На нашей половине царил унылый предотъездный хаос, ничего общего не имевший с тем живым и неувядаемо-разнообразным, порой веселым беспорядком, в котором мы, лишившиеся прислуг и не обретшие их навыков, «содержали квартиру» — а она нас.
Теперь вещи, еще недавно обладавшие качествами и недостатками веса, формы, объема, цвета, вещи-необходимости и вещи-прихоти, вещи-привычки и вещи-обуза, наследственные, благоприобретенные, дареные, вещи добротные, праховые, случайные, удобные, нелепые, уютные, вещи-неизбежность, окружавшие нас, — все они, покидаемые нами, вдруг как бы утратили предметность и ту обиходную теплоту, которой наделяла их живая связь с людьми, служение им.

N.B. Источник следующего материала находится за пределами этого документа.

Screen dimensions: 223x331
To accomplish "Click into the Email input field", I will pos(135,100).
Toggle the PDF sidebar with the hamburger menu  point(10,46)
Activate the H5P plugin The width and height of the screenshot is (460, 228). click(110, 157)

Что до тех вещей, что и вещами-то не назовешь, настолько они — дух: все любимые книги, Сережин портрет работы коктебельской художницы Магды Нахман, бабушкина музыкальная шкатулка, бюст раненой амазонки — провозвестницы грядущих цветаевских трагедий на античные темы, венчальная икона — «дедушкино благословение», стереоскоп с сотнями московских и крымских двойных фотографий, на которых (остановись, мгновенье!) — юность моих родителей и все возрасты их друзей, вся предгрозовая беспечность канувших лет! — детские Маринины тетрадки с первыми ее стихами (там: «Ты лети, мой конь ретивый, чрез поля и чрез луга и, помахивая гривой, отнеси меня — туда!» — так нравившийся мне маленькой Маринин младенческий Пегас — еще жеребенок!), с размашистыми, угловатыми ее рисунками (девочка падает с лестницы, внизу которой — предательское ведро с помоями!), с наклеенными альбомными виньетками, глянцевитыми и выпуклыми, — то все это и многое еще или — часть всего, по собственному выбору, должна была взять к себе мамина сестра Ася, в ту пору находившаяся в отъезде.

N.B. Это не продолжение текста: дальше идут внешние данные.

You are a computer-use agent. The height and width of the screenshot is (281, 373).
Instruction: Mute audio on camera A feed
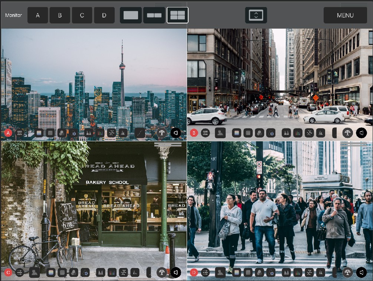point(176,133)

Багаж наш — сундучок с рукописями, чемодан, портплед, все — за исключением овальной густоплетеной корзины с «хозяйством» — было упаковано, затянуто ремнями и лежало у дверей столовой.

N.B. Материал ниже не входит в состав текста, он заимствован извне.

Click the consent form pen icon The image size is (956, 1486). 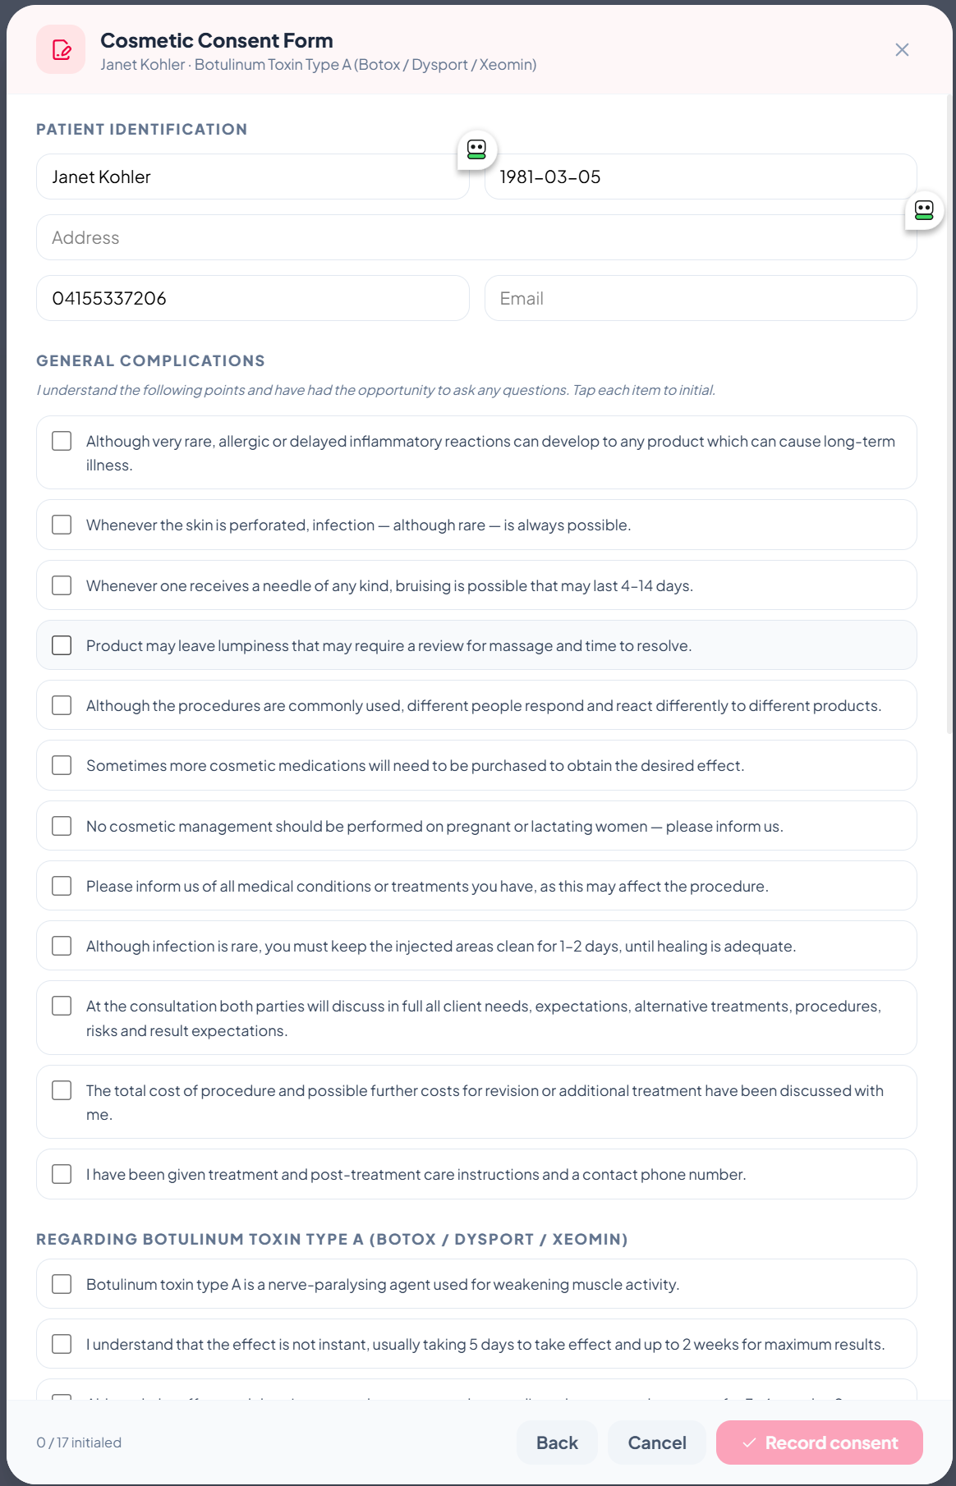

Что мы везли с собой? Вот сохранившийся в одной из материнских тетрадей —
«Список (драгоценностей за границу):
Карандашница с портретом Тучкова IV
Чабровская чернильница с барабанщиком
Тарелка со львом
Сережин подстаканник
Алин портрет
Швейная коробка
Янтарное ожерелье
Тарелка, которую Марина Ивановна всюду возила с собой. Ей представлялось, что гривастый лев, изображенный на тарелке, напоминает Волошина
(Алиной рукой):
Мои Валенки
Маринины сапоги
Красный кофейник
Синюю кружку новую
Примус, иголки для примуса
Бархатного льва».
(Бархатный лев — слегка обгоревший на первой в моей жизни елке и, в качестве погорельца, самый любимый из игрушечных моих зверей, лакированная карандашница с портретом юного полководца 1812 года, тяжелая фаянсовая тарелка с золотисто-коричневым рисунком, изображающим крадущегося сквозь растительный орнамент гривастого «царя зверей с лицом Макса Волошина», серебряный подстаканник с Сережиными инициалами — Маринин свадебный подарок — и янтарное ожерелье: грубо граненные, архаические «колеса» цвета темного пива, нанизанные на вощеную суровую нитку, — в голодный год выменянное Мариной, вместо хлеба, где-то под Рязанью, — были с Мариной неразлучны, странствовали вместе с ней по Германии, Чехии, Франции, а в 1939 году были вновь привезены ею в Россию, где и пропали в войну. Фарфоровая же чернильница с барабанщиком была когда-то кому-то мимоходом подарена.)